I just wanted some advice, am unsure whether I am doing the right thing. Edie is now about five and a half months old, she is having about 30-35oz formula daily and two cubes of veg or fruit at lunch and two in the evening.

We have been trying to give Edie some sips of water throughout the day, only thing is she is not too keen on water. I have started putting some homemade apple or pear puree in her water but just wonderered if I am doing the right thing. she does drink it from a sippy cup not a bottle. I was just really concerned about the levels of sugar in the shop bought juices but also understand that there are natural sugars in what I give her. I dont know what to do for the best. 

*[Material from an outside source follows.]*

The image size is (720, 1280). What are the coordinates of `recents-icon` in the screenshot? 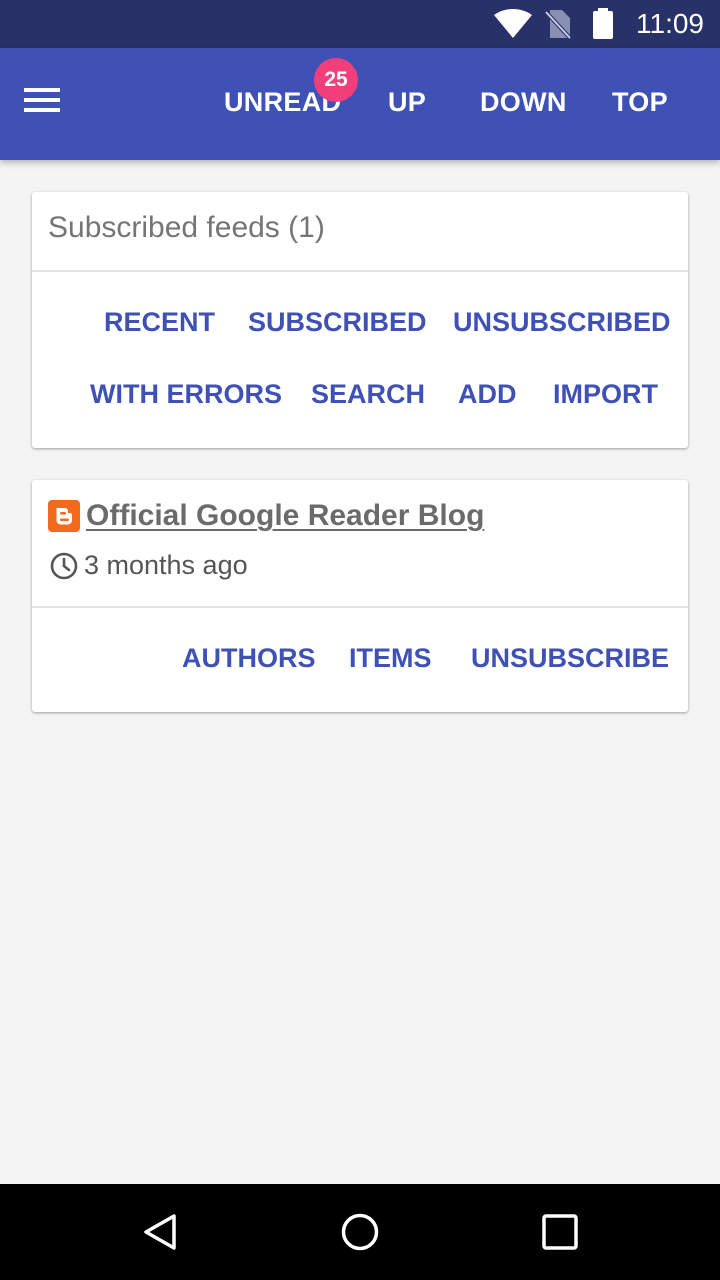 It's located at (560, 1232).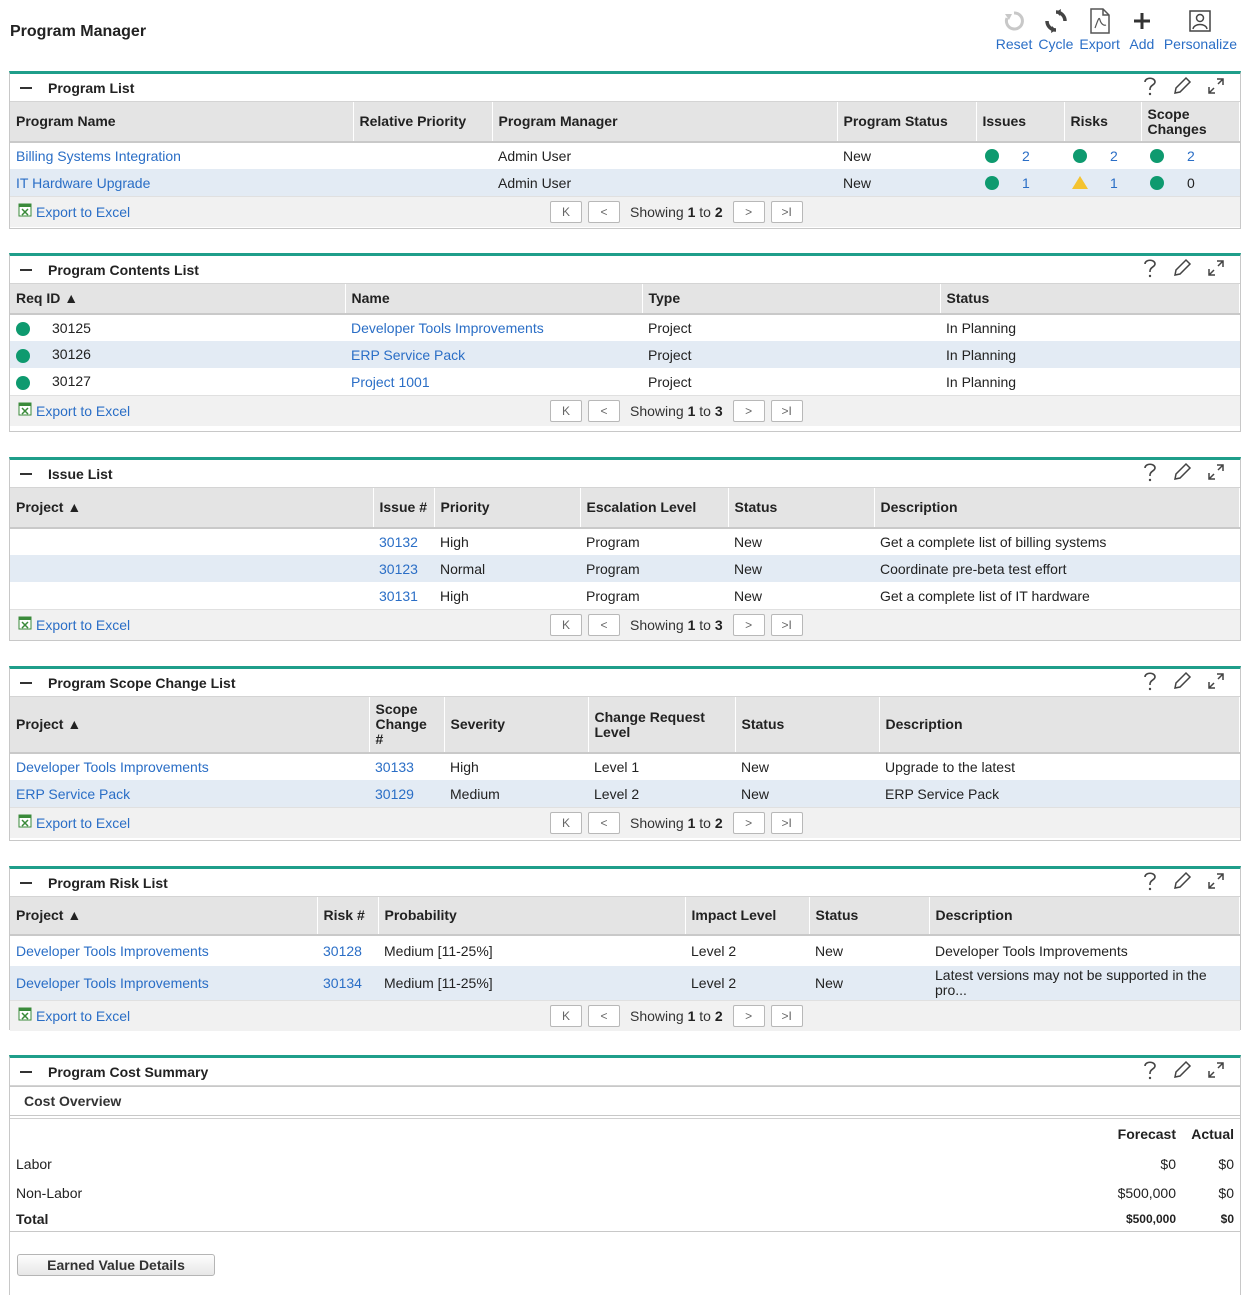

All the advice says give juices only with meals but if I do that, she wont have her full milk or food.

Any advice or reassurance would be great.

Thanks,

Kerry


----------



## jeanette (May 3, 2003)

Hi Kerry

I gave molly juice only with her meals initially..she never had much so it was more of a ''sip''

With the hot weather I have been giving her more.

You are doing great hun..offered it but if she doesnt want it then leave it. Try offering at the end of the meal.

She doesnt really need juice yet anyhow as she is having plenty of formula so dont worry if she doesnt have any either 

love

jeanettexx


----------